▶ [WORK TO BE COMPLETED]: Once the images are set aside, output the listing exactly as it stands.

▶ [PROVIDED INFORMATION]:
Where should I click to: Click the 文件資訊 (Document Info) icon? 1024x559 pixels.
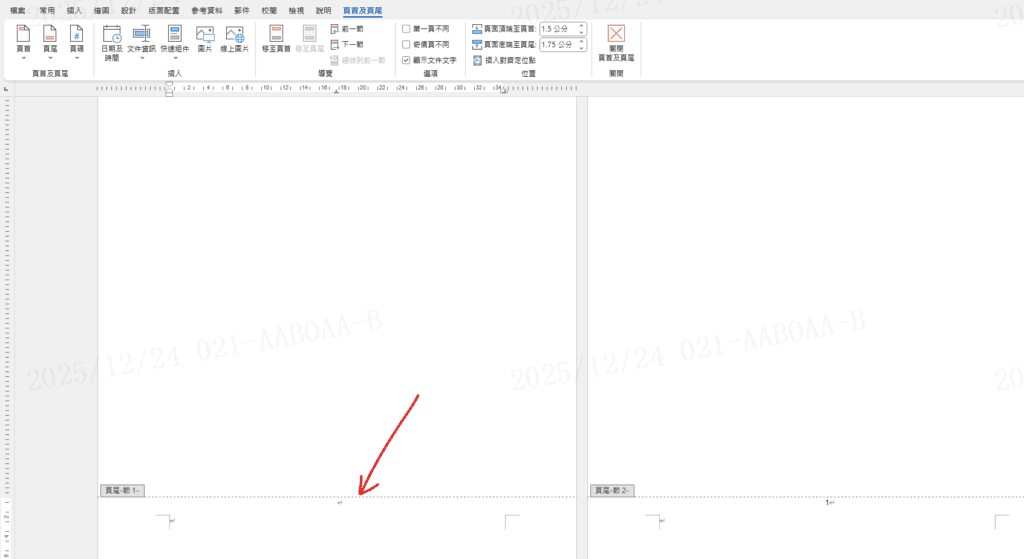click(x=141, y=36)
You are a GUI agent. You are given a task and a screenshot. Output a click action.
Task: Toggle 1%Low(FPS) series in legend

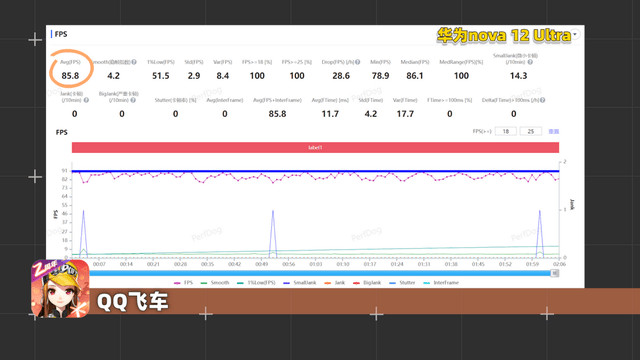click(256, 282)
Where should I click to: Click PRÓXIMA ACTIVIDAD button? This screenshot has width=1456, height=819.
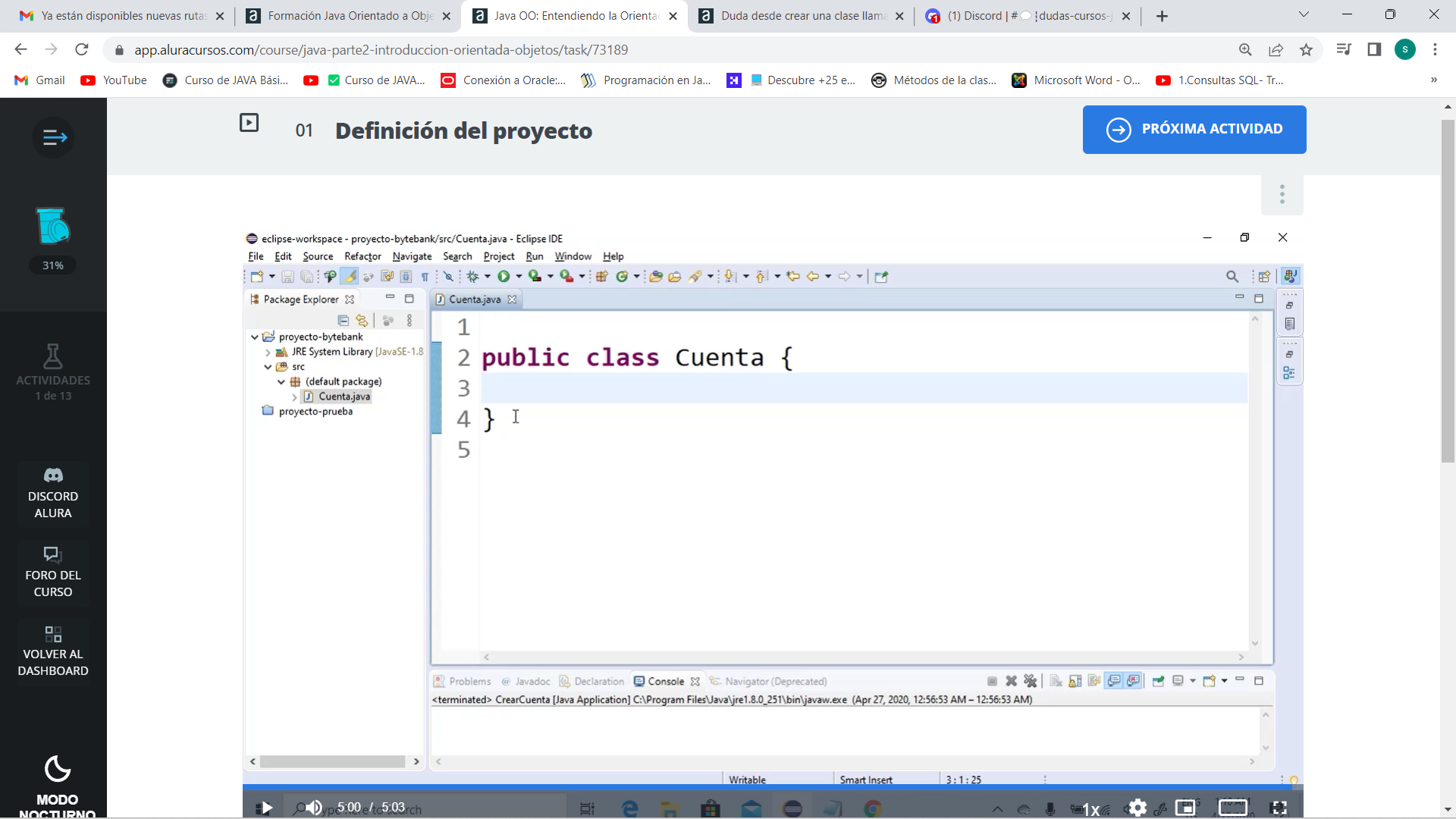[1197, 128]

▶ [RESPONSE BELOW]:
Where should I click to: Click the 文件資訊 (Document Info) icon? 1024x559 pixels.
click(x=141, y=36)
You are a GUI agent. You are given a task and a screenshot. Output a click action.
Task: Toggle 1%Low(FPS) series in legend

click(256, 282)
Where should I click to: Click PRÓXIMA ACTIVIDAD button? This screenshot has width=1456, height=819.
[1197, 128]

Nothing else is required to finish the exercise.